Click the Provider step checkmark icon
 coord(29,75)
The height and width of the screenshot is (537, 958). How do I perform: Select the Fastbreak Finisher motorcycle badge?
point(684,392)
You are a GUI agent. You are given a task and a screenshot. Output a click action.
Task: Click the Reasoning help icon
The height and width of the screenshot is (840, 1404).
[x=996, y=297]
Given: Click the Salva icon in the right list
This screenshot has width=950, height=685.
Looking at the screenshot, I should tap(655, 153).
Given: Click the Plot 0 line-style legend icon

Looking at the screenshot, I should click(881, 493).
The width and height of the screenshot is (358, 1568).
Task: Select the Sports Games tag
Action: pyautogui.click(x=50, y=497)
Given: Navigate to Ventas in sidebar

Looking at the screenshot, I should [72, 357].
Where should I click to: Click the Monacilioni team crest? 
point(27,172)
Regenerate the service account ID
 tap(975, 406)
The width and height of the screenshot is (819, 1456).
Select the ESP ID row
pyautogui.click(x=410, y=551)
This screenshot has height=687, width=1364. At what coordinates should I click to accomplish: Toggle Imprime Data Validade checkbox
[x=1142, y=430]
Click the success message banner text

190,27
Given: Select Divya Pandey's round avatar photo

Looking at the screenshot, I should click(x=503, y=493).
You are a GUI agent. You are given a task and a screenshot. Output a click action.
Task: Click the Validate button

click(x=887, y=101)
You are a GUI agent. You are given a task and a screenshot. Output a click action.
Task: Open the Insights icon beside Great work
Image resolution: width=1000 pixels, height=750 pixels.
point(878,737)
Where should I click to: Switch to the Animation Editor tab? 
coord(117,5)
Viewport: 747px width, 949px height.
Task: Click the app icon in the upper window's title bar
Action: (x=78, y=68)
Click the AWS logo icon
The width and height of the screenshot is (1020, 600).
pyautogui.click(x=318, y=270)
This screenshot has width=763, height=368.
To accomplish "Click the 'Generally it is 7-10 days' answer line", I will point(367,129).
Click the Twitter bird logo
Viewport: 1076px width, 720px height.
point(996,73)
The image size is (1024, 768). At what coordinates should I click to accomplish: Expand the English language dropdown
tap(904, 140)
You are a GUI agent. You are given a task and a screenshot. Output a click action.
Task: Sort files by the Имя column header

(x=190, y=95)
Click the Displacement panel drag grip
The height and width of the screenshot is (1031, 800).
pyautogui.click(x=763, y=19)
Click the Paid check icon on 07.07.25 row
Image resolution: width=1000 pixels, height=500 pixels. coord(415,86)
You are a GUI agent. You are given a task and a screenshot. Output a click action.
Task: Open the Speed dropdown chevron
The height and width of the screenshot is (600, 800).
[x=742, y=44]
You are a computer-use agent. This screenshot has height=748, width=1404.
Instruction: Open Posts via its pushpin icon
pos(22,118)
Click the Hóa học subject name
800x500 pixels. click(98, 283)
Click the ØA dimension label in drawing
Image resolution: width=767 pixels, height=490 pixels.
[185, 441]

.....

Exercise objective:
Your answer must be the complete listing, repeated exactly.

Exercise response:
Click the Provider step checkmark icon
 coord(29,75)
The height and width of the screenshot is (537, 958). How do I perform: Select the Fastbreak Finisher motorcycle badge?
point(684,392)
You are a GUI agent. You are given a task and a screenshot. Output a click action.
Task: Click the Reasoning help icon
The height and width of the screenshot is (840, 1404).
[x=996, y=297]
Given: Click the Salva icon in the right list
This screenshot has width=950, height=685.
Looking at the screenshot, I should tap(655, 153).
Given: Click the Plot 0 line-style legend icon

Looking at the screenshot, I should click(881, 493).
The width and height of the screenshot is (358, 1568).
Task: Select the Sports Games tag
Action: pyautogui.click(x=50, y=497)
Given: Navigate to Ventas in sidebar

Looking at the screenshot, I should [72, 357].
Where should I click to: Click the Monacilioni team crest? 
point(27,172)
Regenerate the service account ID
 tap(975, 406)
The width and height of the screenshot is (819, 1456).
Select the ESP ID row
pyautogui.click(x=410, y=551)
This screenshot has height=687, width=1364. At what coordinates should I click to accomplish: Toggle Imprime Data Validade checkbox
[x=1142, y=430]
Click the success message banner text

190,27
Given: Select Divya Pandey's round avatar photo

Looking at the screenshot, I should click(x=503, y=493).
You are a GUI agent. You are given a task and a screenshot. Output a click action.
Task: Click the Validate button

click(x=887, y=101)
You are a GUI agent. You are given a task and a screenshot. Output a click action.
Task: Open the Insights icon beside Great work
Image resolution: width=1000 pixels, height=750 pixels.
point(878,737)
Where should I click to: Switch to the Animation Editor tab? 
coord(117,5)
Viewport: 747px width, 949px height.
Task: Click the app icon in the upper window's title bar
Action: (x=78, y=68)
Click the AWS logo icon
The width and height of the screenshot is (1020, 600).
pyautogui.click(x=318, y=270)
This screenshot has width=763, height=368.
To accomplish "Click the 'Generally it is 7-10 days' answer line", I will point(367,129).
Click the Twitter bird logo
Viewport: 1076px width, 720px height.
point(996,73)
The image size is (1024, 768). At what coordinates should I click to accomplish: Expand the English language dropdown
tap(904, 140)
You are a GUI agent. You are given a task and a screenshot. Output a click action.
Task: Sort files by the Имя column header

(x=190, y=95)
Click the Displacement panel drag grip
The height and width of the screenshot is (1031, 800).
pyautogui.click(x=763, y=19)
Click the Paid check icon on 07.07.25 row
Image resolution: width=1000 pixels, height=500 pixels. coord(415,86)
You are a GUI agent. You are given a task and a screenshot. Output a click action.
Task: Open the Speed dropdown chevron
The height and width of the screenshot is (600, 800).
[x=742, y=44]
You are a computer-use agent. This screenshot has height=748, width=1404.
Instruction: Open Posts via its pushpin icon
pos(22,118)
Click the Hóa học subject name
800x500 pixels. click(98, 283)
Click the ØA dimension label in drawing
Image resolution: width=767 pixels, height=490 pixels.
[185, 441]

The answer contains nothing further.